The task
Below are records; please set down exactly the lines from the first through the one containing "Given: Open Data Services in the sidebar".

Dataset records
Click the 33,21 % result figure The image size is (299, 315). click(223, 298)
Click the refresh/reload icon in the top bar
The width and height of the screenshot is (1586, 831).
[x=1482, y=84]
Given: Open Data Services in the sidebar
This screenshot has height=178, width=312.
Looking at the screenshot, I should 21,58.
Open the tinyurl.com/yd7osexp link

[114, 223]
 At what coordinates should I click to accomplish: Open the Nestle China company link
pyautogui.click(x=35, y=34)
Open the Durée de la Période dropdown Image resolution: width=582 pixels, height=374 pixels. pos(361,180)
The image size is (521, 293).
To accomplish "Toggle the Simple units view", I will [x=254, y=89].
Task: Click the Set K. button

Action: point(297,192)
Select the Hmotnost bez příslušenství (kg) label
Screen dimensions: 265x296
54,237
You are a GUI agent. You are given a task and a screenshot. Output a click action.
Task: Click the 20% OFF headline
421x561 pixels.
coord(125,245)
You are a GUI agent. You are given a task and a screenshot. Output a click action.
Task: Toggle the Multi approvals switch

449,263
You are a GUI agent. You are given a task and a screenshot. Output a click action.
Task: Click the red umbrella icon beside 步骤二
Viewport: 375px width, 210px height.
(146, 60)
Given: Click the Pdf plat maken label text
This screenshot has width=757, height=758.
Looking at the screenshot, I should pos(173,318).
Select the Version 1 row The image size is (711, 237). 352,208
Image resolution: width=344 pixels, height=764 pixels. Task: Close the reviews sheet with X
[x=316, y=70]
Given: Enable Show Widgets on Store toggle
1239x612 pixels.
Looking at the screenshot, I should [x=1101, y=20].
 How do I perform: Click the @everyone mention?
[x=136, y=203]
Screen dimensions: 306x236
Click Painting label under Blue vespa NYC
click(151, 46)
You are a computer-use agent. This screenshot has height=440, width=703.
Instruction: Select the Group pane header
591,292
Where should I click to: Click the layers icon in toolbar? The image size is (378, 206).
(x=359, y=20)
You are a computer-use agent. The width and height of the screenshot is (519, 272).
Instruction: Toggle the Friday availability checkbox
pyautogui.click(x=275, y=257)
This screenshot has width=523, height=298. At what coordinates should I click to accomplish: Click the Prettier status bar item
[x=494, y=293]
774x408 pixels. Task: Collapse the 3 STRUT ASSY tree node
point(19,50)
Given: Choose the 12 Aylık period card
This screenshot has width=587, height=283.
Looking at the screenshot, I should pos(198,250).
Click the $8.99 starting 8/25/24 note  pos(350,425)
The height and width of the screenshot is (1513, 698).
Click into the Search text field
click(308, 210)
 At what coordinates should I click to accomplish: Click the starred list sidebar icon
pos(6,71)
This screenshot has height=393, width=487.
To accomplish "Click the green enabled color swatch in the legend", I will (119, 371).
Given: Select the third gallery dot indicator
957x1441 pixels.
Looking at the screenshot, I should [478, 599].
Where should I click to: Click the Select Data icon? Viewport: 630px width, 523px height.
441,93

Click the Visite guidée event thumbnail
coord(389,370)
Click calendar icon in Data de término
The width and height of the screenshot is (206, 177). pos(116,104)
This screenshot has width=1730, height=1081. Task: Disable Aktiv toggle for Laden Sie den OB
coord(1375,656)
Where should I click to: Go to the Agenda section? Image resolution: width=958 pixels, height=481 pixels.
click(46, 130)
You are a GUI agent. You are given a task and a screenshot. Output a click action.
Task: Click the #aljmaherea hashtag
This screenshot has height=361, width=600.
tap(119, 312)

Output below
Click the 33,21 % result figure The image size is (299, 315). click(223, 298)
Click the refresh/reload icon in the top bar
The width and height of the screenshot is (1586, 831).
[x=1482, y=84]
Given: Open Data Services in the sidebar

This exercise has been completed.